What does the budget mean on a cultural level for the UK’s music and arts sectors?

The general mood music emerging from the Treasury was sombre, but, within the statement from a Chancellor in George Osborne that rates NWA, Sufjan Stevens and St Vincent amongst his favourite acts, there are the one or two high notes.

£5m has been pledged towards the construction of one of Scotland’s newest cultural buildings, the new V&A museum in Dundee, while a new tax relief for museums and galleries will be introduced in April 2017, aiming to encourage them to invest in temporary and touring exhibitions across the country.

The government will also provide tax relief to orchestras from 1 April 2016, encouraging orchestras to perform across the whole of the UK.  However, this seems to be the only ‘positive’ announcement affecting musicians.

However, with the music industry contributing over £4 billion towards the £84 billion ‘worth’ of the creative industries to the UK economy – one which employs 17,000 people -it’s fair to say that those involved in it could have expected a better deal.

Firstly, what the budget highlights for many commentators is a clear disparity between what can be regarded as the ‘high’ and ‘low’ arts.

“I do worry that there may be an element of snobbishness in how money is allocated. Opera does very well, ballet does well, jazz does very well – but rock and roll doesn’t do so well,” Shadow culture minister Michael Dugher told the BBC.

“We have a real crisis in the system.
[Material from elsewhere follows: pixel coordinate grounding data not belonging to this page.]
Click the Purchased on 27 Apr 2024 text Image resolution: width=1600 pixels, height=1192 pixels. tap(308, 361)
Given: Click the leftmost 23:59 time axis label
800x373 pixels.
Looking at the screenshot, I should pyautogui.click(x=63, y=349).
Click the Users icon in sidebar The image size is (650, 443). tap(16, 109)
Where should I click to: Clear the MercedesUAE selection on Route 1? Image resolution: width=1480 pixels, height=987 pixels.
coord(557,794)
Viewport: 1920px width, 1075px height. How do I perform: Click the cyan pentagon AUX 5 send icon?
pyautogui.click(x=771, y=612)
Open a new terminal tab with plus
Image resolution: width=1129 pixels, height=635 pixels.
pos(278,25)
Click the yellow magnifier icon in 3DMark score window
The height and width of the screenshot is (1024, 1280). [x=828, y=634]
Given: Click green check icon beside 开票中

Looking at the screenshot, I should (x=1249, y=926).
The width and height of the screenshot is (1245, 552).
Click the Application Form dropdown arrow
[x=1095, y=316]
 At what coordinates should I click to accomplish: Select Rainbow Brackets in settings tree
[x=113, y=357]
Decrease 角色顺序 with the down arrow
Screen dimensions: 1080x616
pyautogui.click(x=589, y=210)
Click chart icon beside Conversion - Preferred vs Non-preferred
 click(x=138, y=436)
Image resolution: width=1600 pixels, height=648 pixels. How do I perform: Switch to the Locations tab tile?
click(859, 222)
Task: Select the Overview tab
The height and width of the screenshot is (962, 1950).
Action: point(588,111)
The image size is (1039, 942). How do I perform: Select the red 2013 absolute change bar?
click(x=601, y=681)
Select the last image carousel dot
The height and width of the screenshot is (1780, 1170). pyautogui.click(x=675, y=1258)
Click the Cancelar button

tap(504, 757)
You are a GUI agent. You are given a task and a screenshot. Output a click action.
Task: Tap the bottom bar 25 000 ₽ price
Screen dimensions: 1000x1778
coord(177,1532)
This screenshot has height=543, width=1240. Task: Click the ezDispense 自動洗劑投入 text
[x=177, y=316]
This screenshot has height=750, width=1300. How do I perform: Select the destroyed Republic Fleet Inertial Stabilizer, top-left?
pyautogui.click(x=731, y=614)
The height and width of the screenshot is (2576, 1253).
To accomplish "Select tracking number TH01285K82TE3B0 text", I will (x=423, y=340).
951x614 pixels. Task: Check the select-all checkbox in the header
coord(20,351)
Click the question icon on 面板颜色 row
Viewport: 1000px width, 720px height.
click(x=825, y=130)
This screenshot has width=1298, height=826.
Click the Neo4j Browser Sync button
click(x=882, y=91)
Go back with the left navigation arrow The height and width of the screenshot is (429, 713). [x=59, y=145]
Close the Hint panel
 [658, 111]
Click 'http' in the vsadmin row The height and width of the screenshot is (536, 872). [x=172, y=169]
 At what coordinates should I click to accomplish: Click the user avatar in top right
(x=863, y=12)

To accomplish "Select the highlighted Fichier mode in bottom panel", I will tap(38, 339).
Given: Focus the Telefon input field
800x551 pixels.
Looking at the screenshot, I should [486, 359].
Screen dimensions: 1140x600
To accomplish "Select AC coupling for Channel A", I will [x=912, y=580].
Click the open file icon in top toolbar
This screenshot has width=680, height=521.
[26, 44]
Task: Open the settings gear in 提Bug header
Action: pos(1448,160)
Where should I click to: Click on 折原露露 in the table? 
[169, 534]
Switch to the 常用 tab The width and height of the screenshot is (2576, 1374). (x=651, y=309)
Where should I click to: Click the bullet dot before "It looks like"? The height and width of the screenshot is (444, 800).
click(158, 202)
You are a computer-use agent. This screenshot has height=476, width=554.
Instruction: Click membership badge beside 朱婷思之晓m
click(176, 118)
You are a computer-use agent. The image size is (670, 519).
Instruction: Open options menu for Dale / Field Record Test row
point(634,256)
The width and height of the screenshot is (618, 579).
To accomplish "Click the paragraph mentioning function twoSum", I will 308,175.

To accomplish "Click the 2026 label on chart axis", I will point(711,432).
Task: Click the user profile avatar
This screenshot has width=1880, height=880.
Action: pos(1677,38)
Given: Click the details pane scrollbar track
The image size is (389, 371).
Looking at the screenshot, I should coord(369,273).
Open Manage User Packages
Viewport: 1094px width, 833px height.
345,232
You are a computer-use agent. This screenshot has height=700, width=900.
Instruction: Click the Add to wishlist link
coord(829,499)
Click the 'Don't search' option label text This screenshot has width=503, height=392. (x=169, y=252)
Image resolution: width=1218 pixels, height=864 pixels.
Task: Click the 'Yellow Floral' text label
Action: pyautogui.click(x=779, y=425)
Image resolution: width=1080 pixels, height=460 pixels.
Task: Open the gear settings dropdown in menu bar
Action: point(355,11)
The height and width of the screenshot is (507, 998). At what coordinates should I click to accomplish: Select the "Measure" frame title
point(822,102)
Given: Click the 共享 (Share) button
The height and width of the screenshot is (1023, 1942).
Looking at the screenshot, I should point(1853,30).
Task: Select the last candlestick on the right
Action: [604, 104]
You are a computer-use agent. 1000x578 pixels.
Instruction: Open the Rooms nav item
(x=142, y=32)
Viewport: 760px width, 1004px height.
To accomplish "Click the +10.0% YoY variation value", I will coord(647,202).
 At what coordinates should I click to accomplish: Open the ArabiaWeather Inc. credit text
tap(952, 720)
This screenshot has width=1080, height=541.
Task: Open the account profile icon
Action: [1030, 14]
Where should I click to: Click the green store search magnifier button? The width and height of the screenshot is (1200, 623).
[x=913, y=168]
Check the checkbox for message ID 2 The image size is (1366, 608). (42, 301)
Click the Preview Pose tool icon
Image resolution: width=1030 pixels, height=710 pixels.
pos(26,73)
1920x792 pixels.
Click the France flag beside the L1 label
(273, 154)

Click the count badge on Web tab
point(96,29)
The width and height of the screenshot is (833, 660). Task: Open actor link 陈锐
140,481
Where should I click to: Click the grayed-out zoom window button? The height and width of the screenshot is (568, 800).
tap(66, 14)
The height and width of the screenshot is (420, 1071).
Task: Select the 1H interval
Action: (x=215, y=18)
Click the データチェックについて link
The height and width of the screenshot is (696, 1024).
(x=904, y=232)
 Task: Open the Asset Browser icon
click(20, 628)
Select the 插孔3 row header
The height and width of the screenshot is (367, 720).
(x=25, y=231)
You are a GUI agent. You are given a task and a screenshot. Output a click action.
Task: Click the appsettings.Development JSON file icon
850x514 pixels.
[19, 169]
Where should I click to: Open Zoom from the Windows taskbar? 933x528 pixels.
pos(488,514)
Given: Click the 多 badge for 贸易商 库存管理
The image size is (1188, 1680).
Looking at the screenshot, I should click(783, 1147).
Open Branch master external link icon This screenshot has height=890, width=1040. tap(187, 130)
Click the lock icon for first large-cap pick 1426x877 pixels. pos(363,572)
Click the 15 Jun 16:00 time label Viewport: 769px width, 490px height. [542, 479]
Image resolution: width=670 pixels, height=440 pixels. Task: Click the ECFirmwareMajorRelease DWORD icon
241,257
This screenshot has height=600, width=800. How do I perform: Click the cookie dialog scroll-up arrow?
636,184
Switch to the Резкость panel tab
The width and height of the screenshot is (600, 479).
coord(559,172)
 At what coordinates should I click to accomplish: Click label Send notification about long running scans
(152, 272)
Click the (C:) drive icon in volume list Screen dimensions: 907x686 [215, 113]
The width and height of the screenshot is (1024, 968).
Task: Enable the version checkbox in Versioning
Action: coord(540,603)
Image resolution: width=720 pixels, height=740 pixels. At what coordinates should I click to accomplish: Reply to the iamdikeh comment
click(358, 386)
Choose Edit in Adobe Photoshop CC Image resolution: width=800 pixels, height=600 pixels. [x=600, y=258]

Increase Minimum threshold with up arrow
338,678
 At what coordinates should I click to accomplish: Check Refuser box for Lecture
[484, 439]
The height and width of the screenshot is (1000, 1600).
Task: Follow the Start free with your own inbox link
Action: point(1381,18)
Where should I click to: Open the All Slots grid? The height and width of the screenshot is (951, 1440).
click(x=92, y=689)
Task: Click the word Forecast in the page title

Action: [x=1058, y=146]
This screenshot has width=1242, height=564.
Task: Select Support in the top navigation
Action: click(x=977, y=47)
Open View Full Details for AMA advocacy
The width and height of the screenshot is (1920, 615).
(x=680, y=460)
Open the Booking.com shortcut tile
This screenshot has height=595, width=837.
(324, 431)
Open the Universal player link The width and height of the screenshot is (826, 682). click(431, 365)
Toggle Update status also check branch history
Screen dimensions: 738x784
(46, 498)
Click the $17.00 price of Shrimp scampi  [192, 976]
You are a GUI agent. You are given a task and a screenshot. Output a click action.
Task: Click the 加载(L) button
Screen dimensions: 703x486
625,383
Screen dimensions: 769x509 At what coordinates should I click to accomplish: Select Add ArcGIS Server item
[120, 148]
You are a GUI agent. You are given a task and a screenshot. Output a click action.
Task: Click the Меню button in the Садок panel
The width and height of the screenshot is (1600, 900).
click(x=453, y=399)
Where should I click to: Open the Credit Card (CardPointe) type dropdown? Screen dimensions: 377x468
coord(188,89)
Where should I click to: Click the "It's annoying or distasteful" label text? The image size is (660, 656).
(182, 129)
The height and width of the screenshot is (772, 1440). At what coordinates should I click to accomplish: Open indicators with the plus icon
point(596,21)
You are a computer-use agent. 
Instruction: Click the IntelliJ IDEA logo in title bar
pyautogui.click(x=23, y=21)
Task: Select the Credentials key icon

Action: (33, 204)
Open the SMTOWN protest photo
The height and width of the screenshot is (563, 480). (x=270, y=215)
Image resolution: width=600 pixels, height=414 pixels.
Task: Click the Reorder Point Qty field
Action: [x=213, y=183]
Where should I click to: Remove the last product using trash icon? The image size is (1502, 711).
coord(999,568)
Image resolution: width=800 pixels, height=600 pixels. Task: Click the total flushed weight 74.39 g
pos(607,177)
We are haemorrhaging small music venues – not just in London, but across the whole of the country. We really need to wake up to that and do something about it. We are extremely concerned that local authorities will be hit by another major cut to their budgets when local arts provision is already under pressure,” he continued.

For music venues up and down the country, the chance to apply for arts funding from local arts bodies may represent a lifeline for them to continue their very existence, against a backdrop of closures that has seen 35% of small and medium size venues shut since 2007 in London alone.

Culture minister Ed Vaisey suggested some time before the budget that “a vibrant music venue which is breaking new acts has just as much right to be considered a cultural venue as a local or regional theatre,” at a conference on live music.

What the Budget seems to suggest is a certain ‘rehashed’ rhetoric that goes far wide of the target of increased support for music and the wider cultural industries in the UK problem.  A report by the Arts and Humanities Research Council (AHRC) suggests that these often ‘familiar’ claims about the importance of arts and culture cannot always be substantiated due to the lack of thorough research into the impact of arts and in general.

The report, entitled ‘Understanding the values of art and culture’ concludes that the value derived from arts and cultural activity arises primarily at the individual level, but recognises that this can be a catalyst for wider benefits, like better civic engagement, stronger communities, economic benefits, good health and well-being, and positive educational outcomes.

One final consideration from a musical perspective concerns what is known as the “withholding tax”, which may have particular relevance for the worldwide music industry and connected creative sectors.

Transactions involving musical royalties between two companies, one being in the UK and the other abroad, are at the moment allowed to withhold tax at reduced rates (often zero percent) , to reduce the complexity of handling tax across different jurisdictions. However, from Thursday, 17th April the law changes so that tax will now be withheld at the full relevant UK tax rate.

This will no doubt have a knock on effect for the 69,000 registered musicians across the country. A country which represents the second-largest provider of recorded music in the world and accounts for 13.7% of global music sale, actually outperforming the UK economy in terms of growth.

Perhaps it’s time for the Government, and Chancellor Osborne, to show culture some love and appreciate the true benefit our music and wider cultural industries brings not just our pockets, but to our minds too.